Mark Harmsworth believes lawmakers need to repeal the capital gains tax, scrap the wealth tax proposals, and ease regulations to make Washington more competitive
Mark Harmsworth
Washington Policy Center
Washington state, a beacon for innovators and entrepreneurs, is witnessing a troubling trend: a steady outflow of its wealthiest and most entrepreneurial residents. High taxes, burdensome regulations, and an anti-business climate are pushing the wealthiest and high-earners to sunnier, lower-tax havens such as Nevada, Texas, and Florida.

Far from the progressive narrative of a booming millionaire class, recent data reveals a selective exodus among the ultra-wealthy, threatening the state’s economic vitality.
Consider the numbers. A 2024 SmartAsset study, analyzing IRS migration data, found Washington lost a net 222 high-earning millennial households (incomes over $200,000) between 2021 and 2022, the eighth-highest loss nationwide. By mid-2025, a follow-up report showed wealthy Gen Z-ers fleeing even faster, with Washington second only to Illinois in net outflows of affluent young professionals. These aren’t isolated cases; they’re symptomatic of a broader flight fueled by policies like the 2022 capital gains tax and looming wealth tax and income tax proposals.
Prime examples are easy to find. Amazon founder Jeff Bezos relocated to Miami in 2023, citing Florida’s no-income-tax environment as a draw for his fortune. Elon Musk followed suit, shifting Tesla’s headquarters (from California) and his own residence to Texas in 2021, escaping a similar regulatory environment to Washington. More quietly, tech executives from Microsoft and Amazon are bolting to Las Vegas. A March 2025 Bloomberg report detailed how Nevada relators are closing deals on $8 million-plus homes for Seattle transplants (one exiting resident this author knows), drawn by zero state income or capital gains taxes. Microsoft President Brad Smith warned at a GeekWire event that such moves could inflict “lasting damage” on Washington’s tech sector, raising consumer prices and slashing jobs.

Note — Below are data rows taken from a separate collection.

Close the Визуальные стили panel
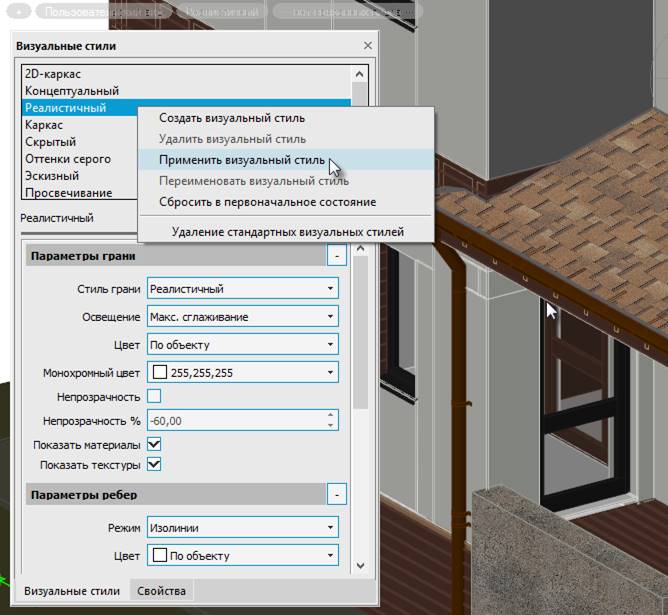This screenshot has height=615, width=668. [368, 46]
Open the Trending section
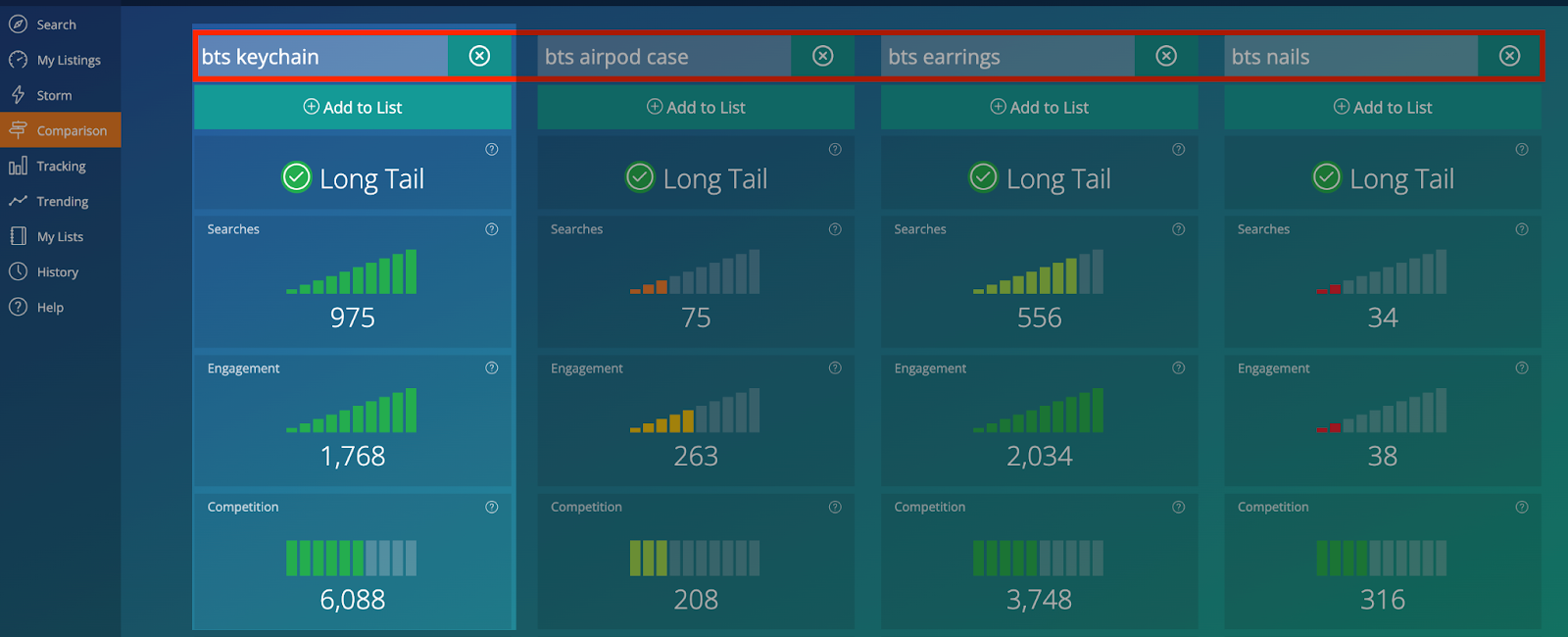Image resolution: width=1568 pixels, height=637 pixels. [x=62, y=201]
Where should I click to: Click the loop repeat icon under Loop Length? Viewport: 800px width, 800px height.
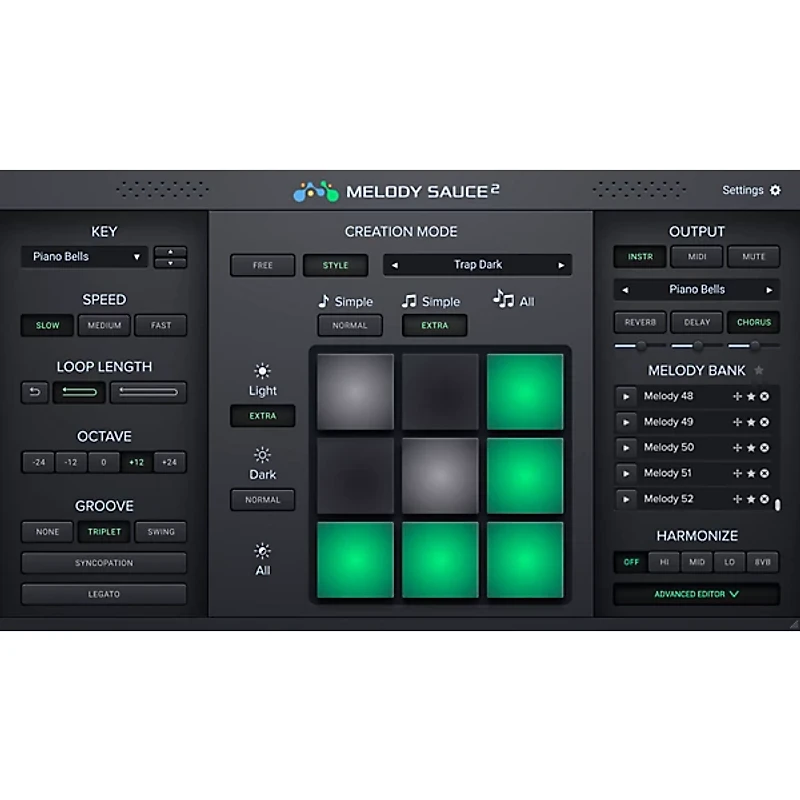[x=35, y=392]
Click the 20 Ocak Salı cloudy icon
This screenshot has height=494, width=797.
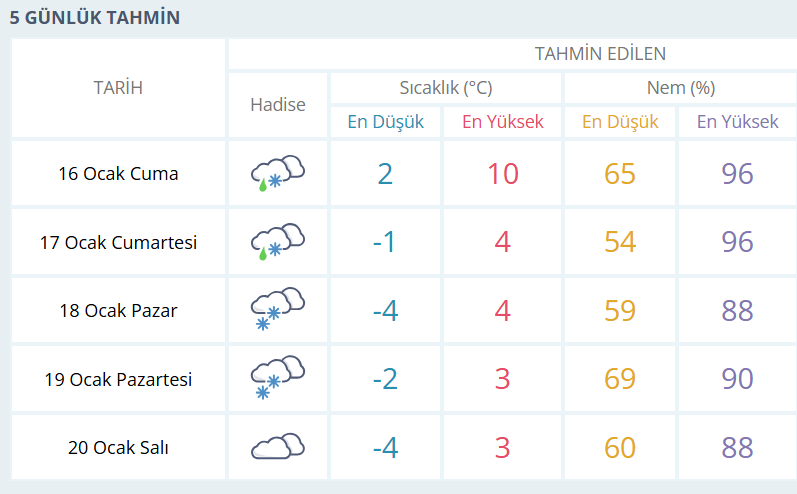coord(277,447)
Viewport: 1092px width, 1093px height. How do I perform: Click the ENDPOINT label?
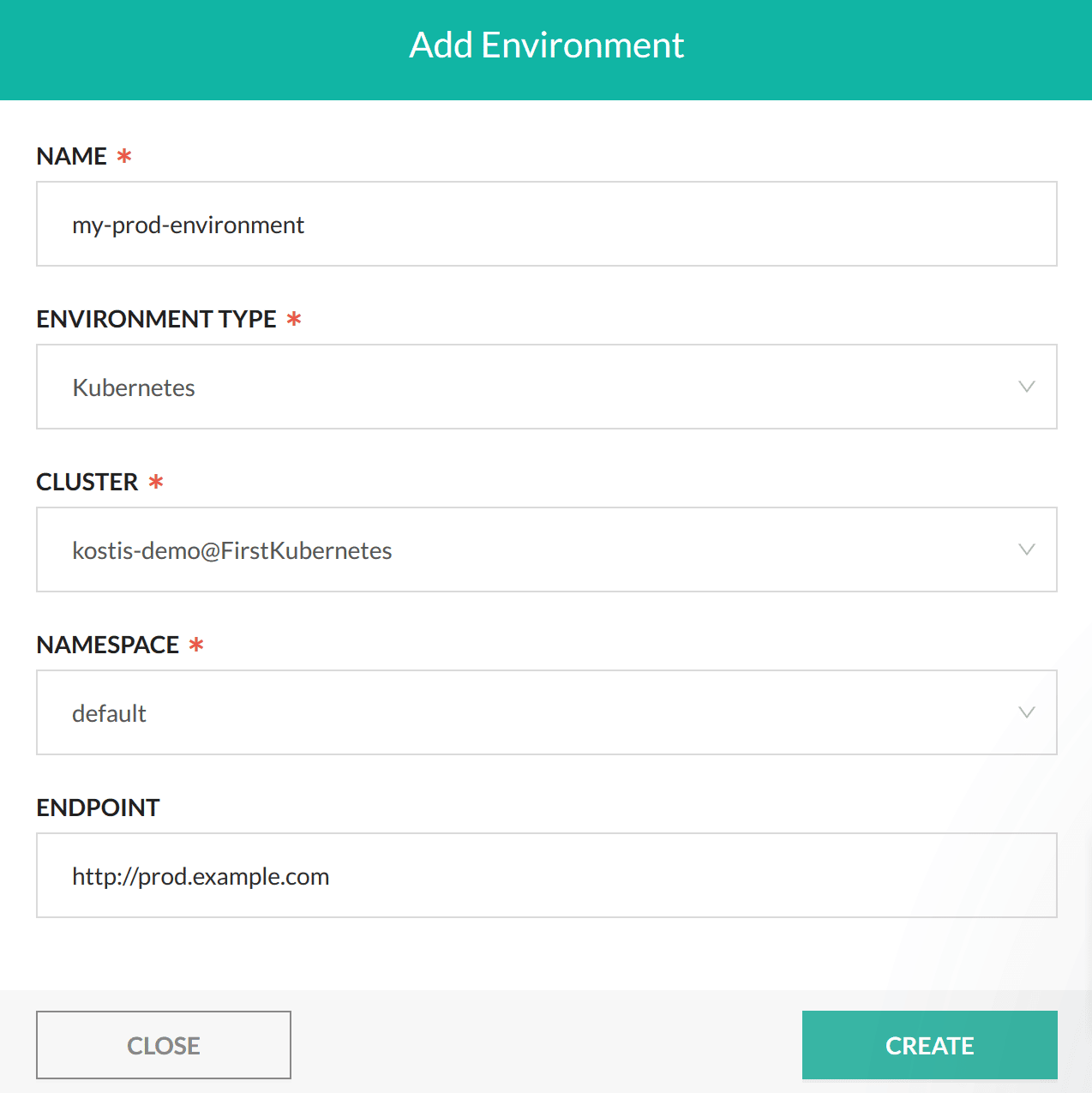coord(97,808)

Progressive think tanks, like the Institute for Policy Studies, tout a 46.9% growth in Washington’s “millionaire class” from 2022 to 2024, from 463,000 to 681,000 individuals. But this masks the truth. Aggregate growth stems from stock market gains and new entrants, not retention of top talent. Ultra-high-net-worth residents, those with $50 million-plus, saw only a 42.6% rise, yet anecdotal evidence and migration stats show the biggest fish swimming away. The capital gains tax raised $1.2 billion, but at what cost? For every dollar collected, the state risks losing billions in economic activity from departing innovators.

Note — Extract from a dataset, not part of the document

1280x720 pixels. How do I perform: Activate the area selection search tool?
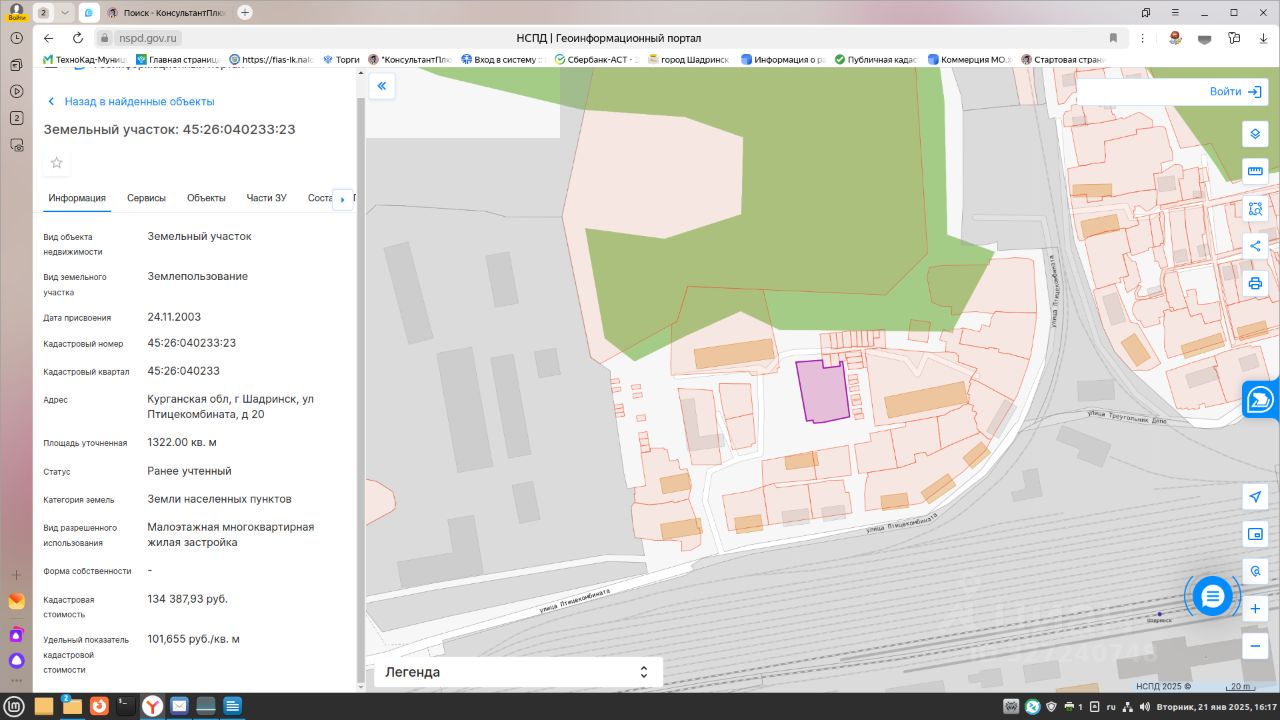[x=1255, y=209]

The wealthy among us remodel homes, buy cars, invest in start-ups and give money to philanthropic endeavors. All of this economic activity creates jobs for those lower on the income ladder.

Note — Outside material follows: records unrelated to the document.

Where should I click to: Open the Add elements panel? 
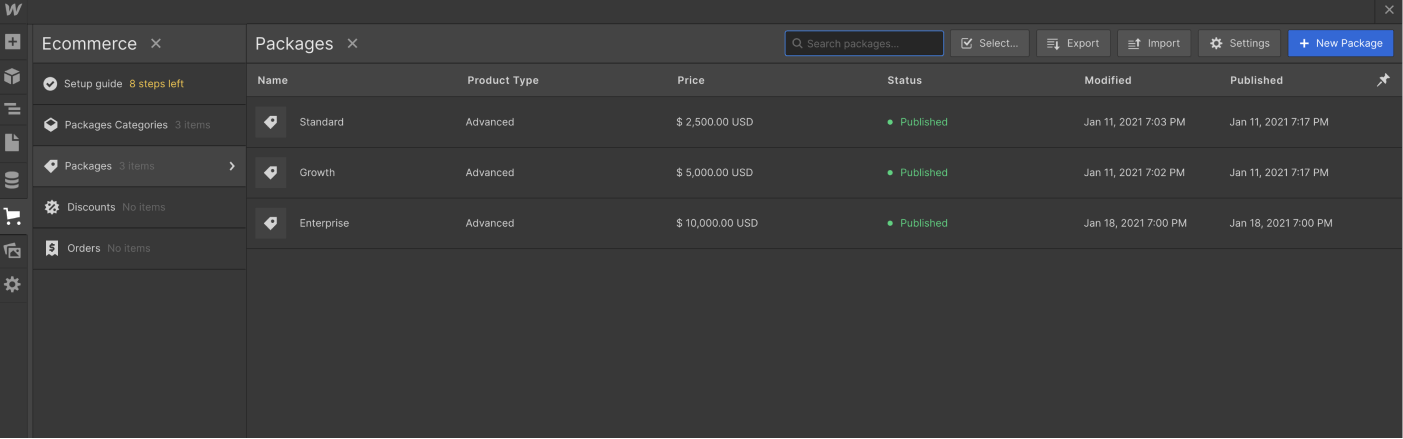(12, 42)
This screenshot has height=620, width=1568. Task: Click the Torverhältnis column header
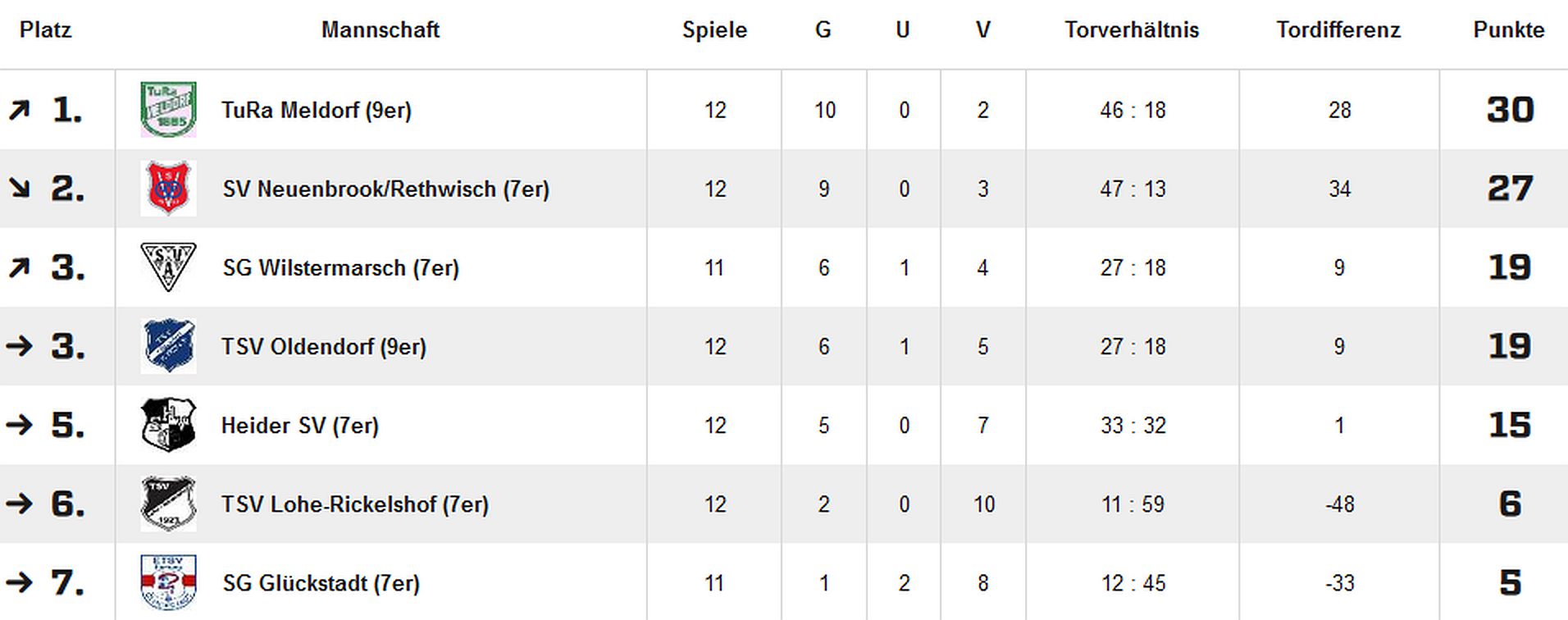[1132, 30]
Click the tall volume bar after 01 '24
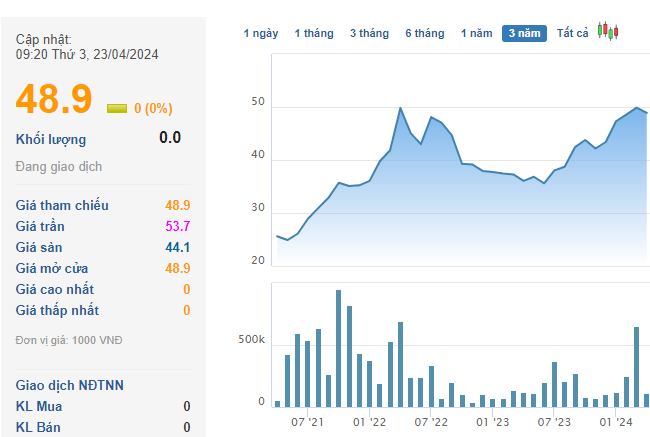The width and height of the screenshot is (650, 437). point(636,366)
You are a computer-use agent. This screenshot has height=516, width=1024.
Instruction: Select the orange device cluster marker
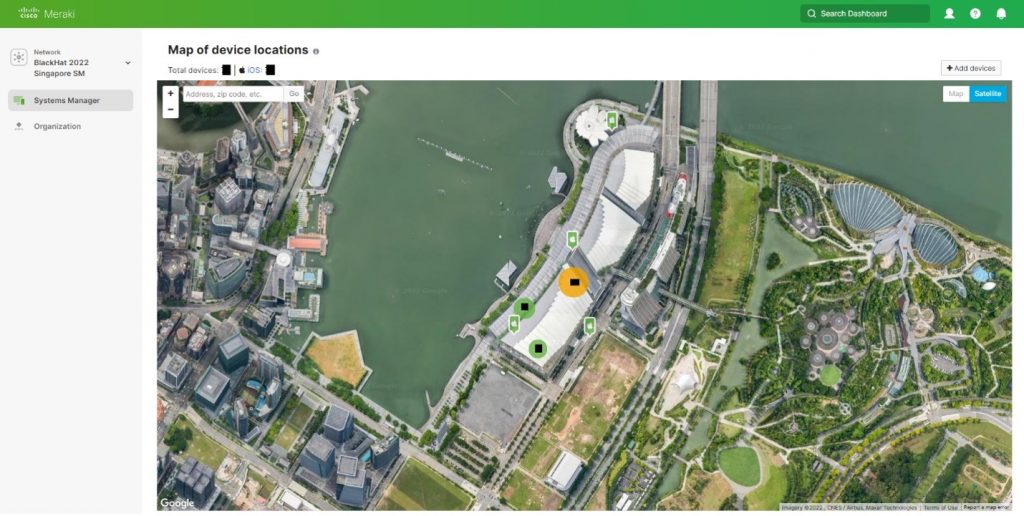(573, 283)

This exodus isn’t inevitable. Repeal the capital gains tax, scrap the wealth tax proposals, and ease regulations to make Washington more competitive. Otherwise, we’ll hollow out the engine of our prosperity, leaving behind a tax base too thin to sustain our ambitions. It’s time for policymakers to prioritize growth.
Mark Harmsworth is the director of the Small Business Center at the Washington Policy Center.